Quasi mezzo milione di italiani non hanno potuto curarsi nel 2019

Il diritto alla salute sta diventando un privilegio, nel nostro Paese?

Uno dei diritti fondamentali dell’individuo è quello alla salute. Almeno in teoria, se si pensa che nel corso del 2019, in Italia, quasi mezzo milione di persone non ha potuto curarsi a causa delle precarie condizioni economiche. Talmente precarie da spingere queste persone a rinunciare non solo alle cure, ma anche alla prevenzione.

I dati dell’Osservatorio sulla Povertà Sanitaria

A rendere noto questo dato è stato sul finire dell’anno lo studio elaborato dall’Osservatorio sulla Povertà Sanitaria, “7° Rapporto – Donare per curare: Povertà Sanitaria e Donazione Farmaci”. Un report promosso dalla Fondazione Banco Farmaceutico onlus e BFResearch che sembra riecheggiare i dati sulla povertà nel nostro Paese. Sarebbero circa 14 i milioni di nostri connazionali in stato di povertà assoluta o relativa. Di questi ben 473mila sono coloro che non avendo risorse disponibili o avendone in quantità limitata, decidono di sacrificare la salute a necessità considerate più impellenti.

Il dislivello di spesa

A questo dato va aggiunto poi quello relativo alla spesa sanitaria delle famiglie.

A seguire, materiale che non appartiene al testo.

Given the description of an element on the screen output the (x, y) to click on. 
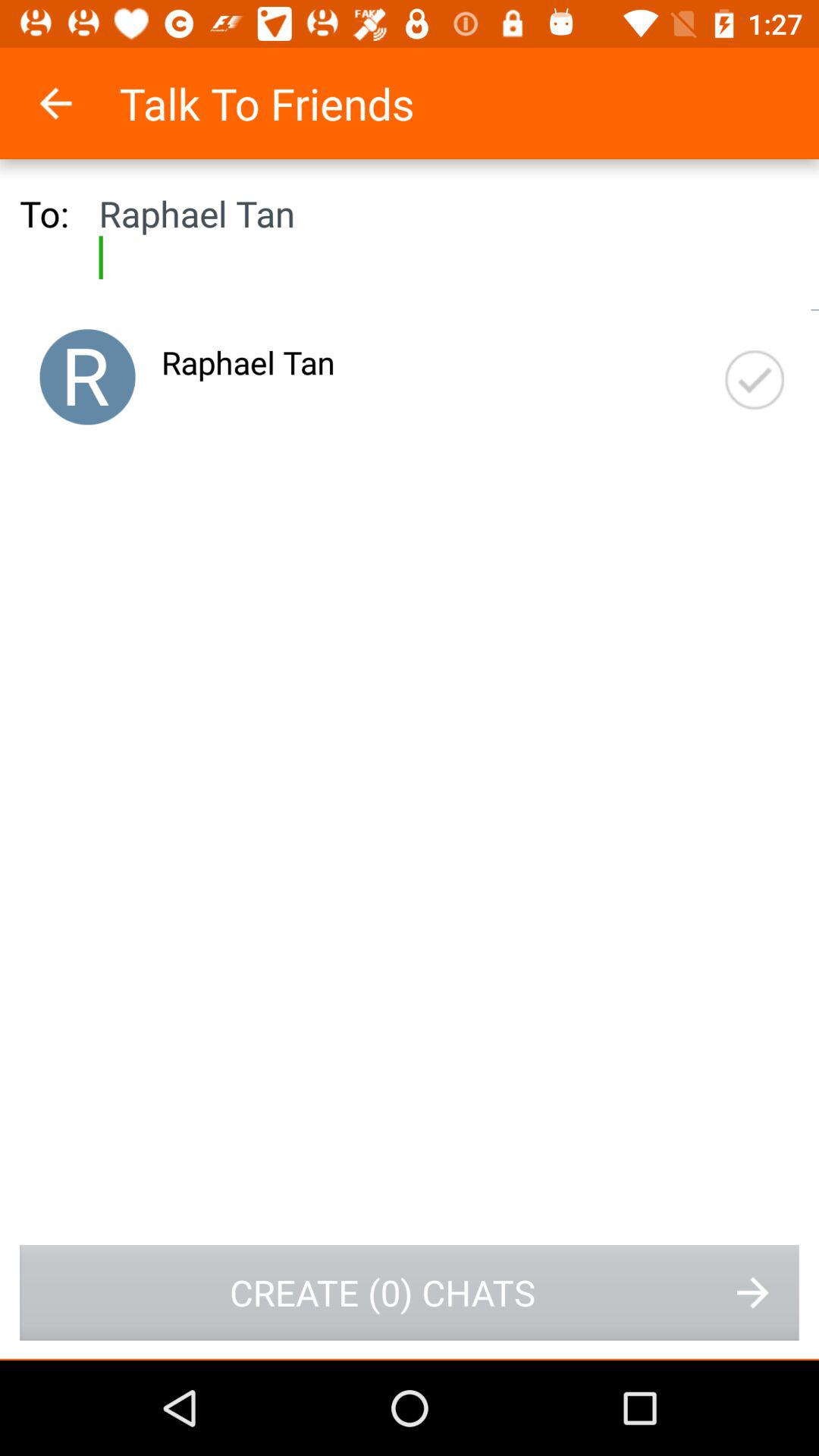
tap icon next to talk to friends (75, 103)
Given the description of an element on the screen output the (x, y) to click on. 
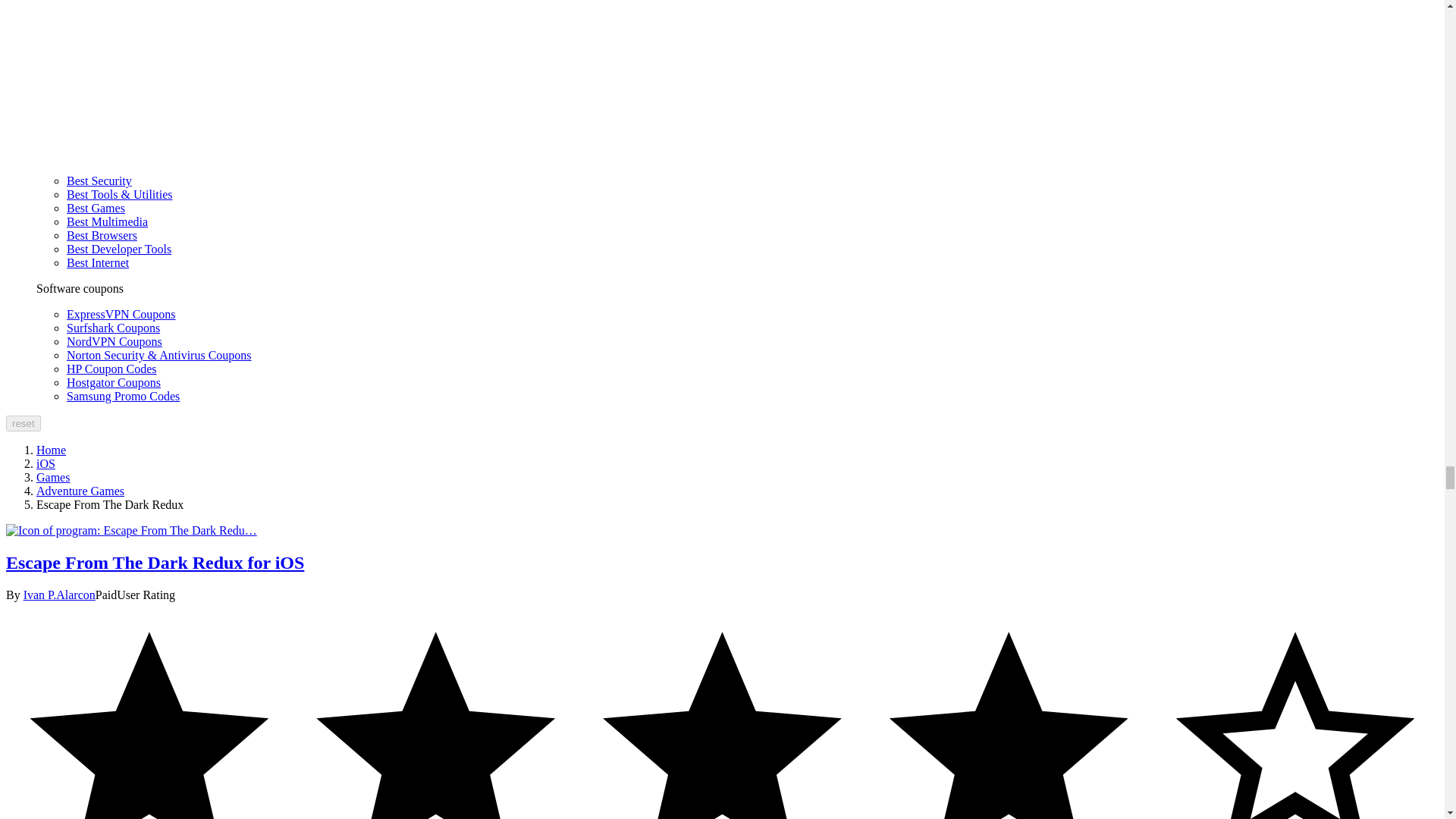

Se chi si trova in una condizione non disagiata può permettersi di spendere una media di 816 euro (dato relativo al 2017), chi si trova nella fascia del disagio limita la spesa a 128 euro.
Andando a vedere più nel dettaglio, il raffronto è ancora più impietoso. In particolare per quanto riguarda la spesa per il dentista: se la media nazionale si attesta a 31,16 euro, quella dei più poveri si ferma ad un livello irrisorio, ovvero 2,19.

La retrocessione del SSN

Altro dato da tenere in considerazione è poi quello relativo al Sistema Sanitario Nazionale, ormai sotto attacco da decenni. La quota totalmente a carico dei cittadini è infatti passata, negli anni compresi tra il 2016 e il 2018, dal 37,3% al 40,3%. Mentre quella coperta dal SSN è a sua volta scesa dal 62,7% al 59,7%, ovvero ben tre punti percentuali in meno tre anni. Uno spostamento dettato solo dalla mancanza cronica di risorse pubbliche? Secondo molti no, anzi, alla base di questa evoluzione ci sarebbe una strategia politica ben precisa, la stessa che ha spinto le aziende assicurative a predisporre le proprie proposte di sanità privata per chi può permettersela.

La denuncia di Agnoletto

In un panorama simile, va quindi a cadere come un macigno la denuncia di Vittorio Agnoletto, docente di Globalizzazione e politiche della salute all’Università degli Studi di Milano. Anche secondo lui, infatti, si tratterebbe di una vera e propria scelta politica. La dimostrazione sarebbe da ricercare in una serie di studi condotti sui meccanismi che spingono molti cittadini a decidere infine di rivolgersi alla sanità privata.

Basti pensare ad esempio che in taluni casi il ticket che si paga al SSN per esami specialistici è superiore a quanto si deve versare per fare gli stessi test nelle strutture private e con liste di attesa molto più brevi. Una situazione che fa capire come la salute, nel nostro Paese, sia sempre meno da considerare un diritto e si stia invece trasformando in una sorta di privilegio, disponibile solo a chi abbia la capacità finanziaria per poterlo ottenere.